Recording

Speaker

Paul Masset

Bio

Paul Masset is an Assistant Professor in the Department of Psychology at McGill University working at the intersection of neuroscience, AI and cognitive science. The focus of his research group is to understand how the structure of neural circuits endows the brain with efficient distributed computations underlying cognition and how we can leverage these principles to design more efficient learning algorithms. Prior to joining McGill, he was a Postdoctoral Fellow at Harvard University. He obtained his PhD at Cold Spring Harbor Laboratory, his Masters in Cognitive Science at the Γ‰cole des hautes Γ©tudes en sciences sociales (EHESS) and his M.Eng/B.A. in Information and Computer Engineering at the University of Cambridge.

Abstract

To thrive in complex environments, animals and artificial agents must learn to act adaptively to maximize fitness and rewards. Such adaptive behavior can be learned through reinforcement learning, a class of algorithms that has been successful at training artificial agents and at characterizing the firing of dopamine neurons in the midbrain In classical reinforcement learning, agents discount future rewards exponentially according to a single time scale, controlled by the discount factor. Here, we explore the presence of multiple timescales in biological reinforcement learning. We first show that reinforcement agents learning at a multitude of timescales possess distinct computational benefits. Next, we report that dopamine neurons in mice performing two behavioral tasks encode reward prediction error with a diversity of discount time constants.

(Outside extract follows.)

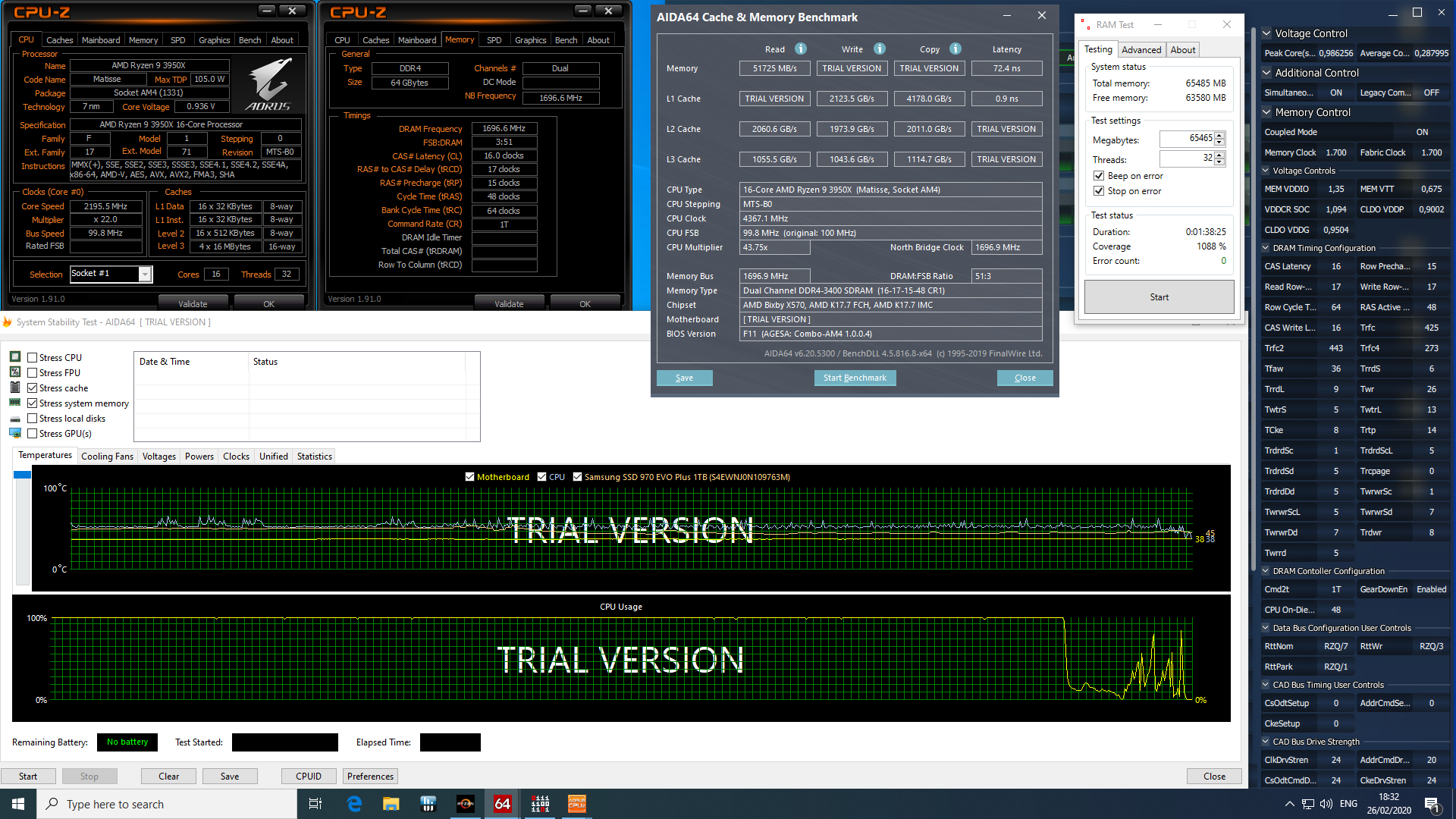Collapse the DRAM Timing Configuration section
Image resolution: width=1456 pixels, height=819 pixels.
point(1266,248)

Our model explains the heterogeneity of temporal discounting in both cue-evoked transient responses and slower timescale fluctuations known as dopamine ramps. Crucially, the measured discount factor of individual neurons is correlated across the two tasks suggesting that it is a cell-specific property. Together, our results provide a new paradigm to understand functional heterogeneity in dopamine neurons, a mechanistic basis for the empirical observation that humans and animals use non-exponential discounts in many situations, and open new avenues for the design of more efficient reinforcement learning algorithms.